*** Opening SOURCE RECORDS ***

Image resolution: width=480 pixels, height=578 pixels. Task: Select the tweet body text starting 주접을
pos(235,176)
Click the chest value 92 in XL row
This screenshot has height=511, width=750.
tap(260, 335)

*** Closing SOURCE RECORDS ***
*** Opening SOURCE RECORDS ***

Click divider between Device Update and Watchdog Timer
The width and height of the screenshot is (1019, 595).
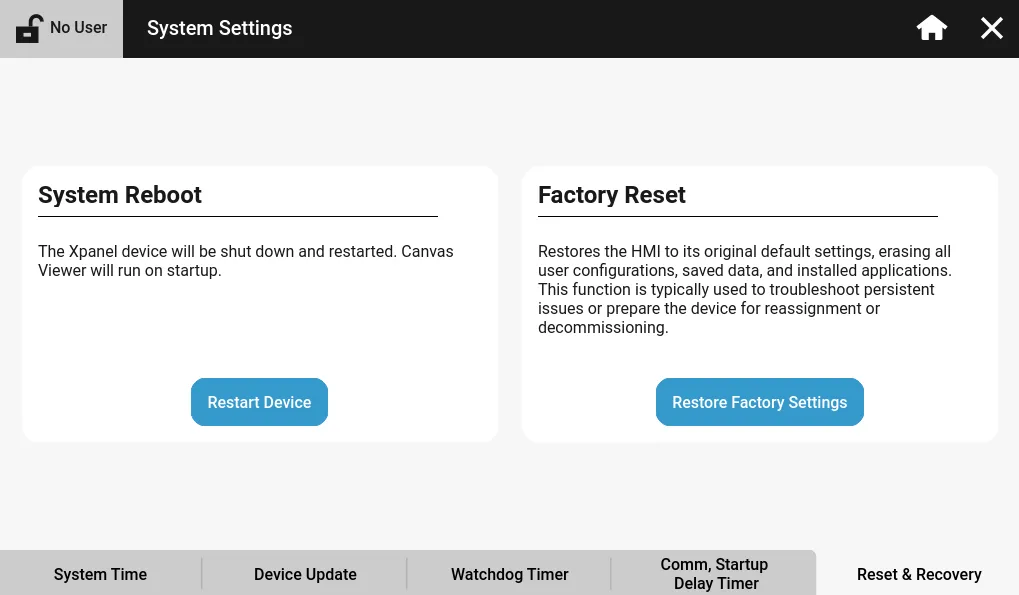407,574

*** Closing SOURCE RECORDS ***

Whenever a line in the entries above includes the word "Click", pull that line out.

Click the chest value 92 in XL row
Click divider between Device Update and Watchdog Timer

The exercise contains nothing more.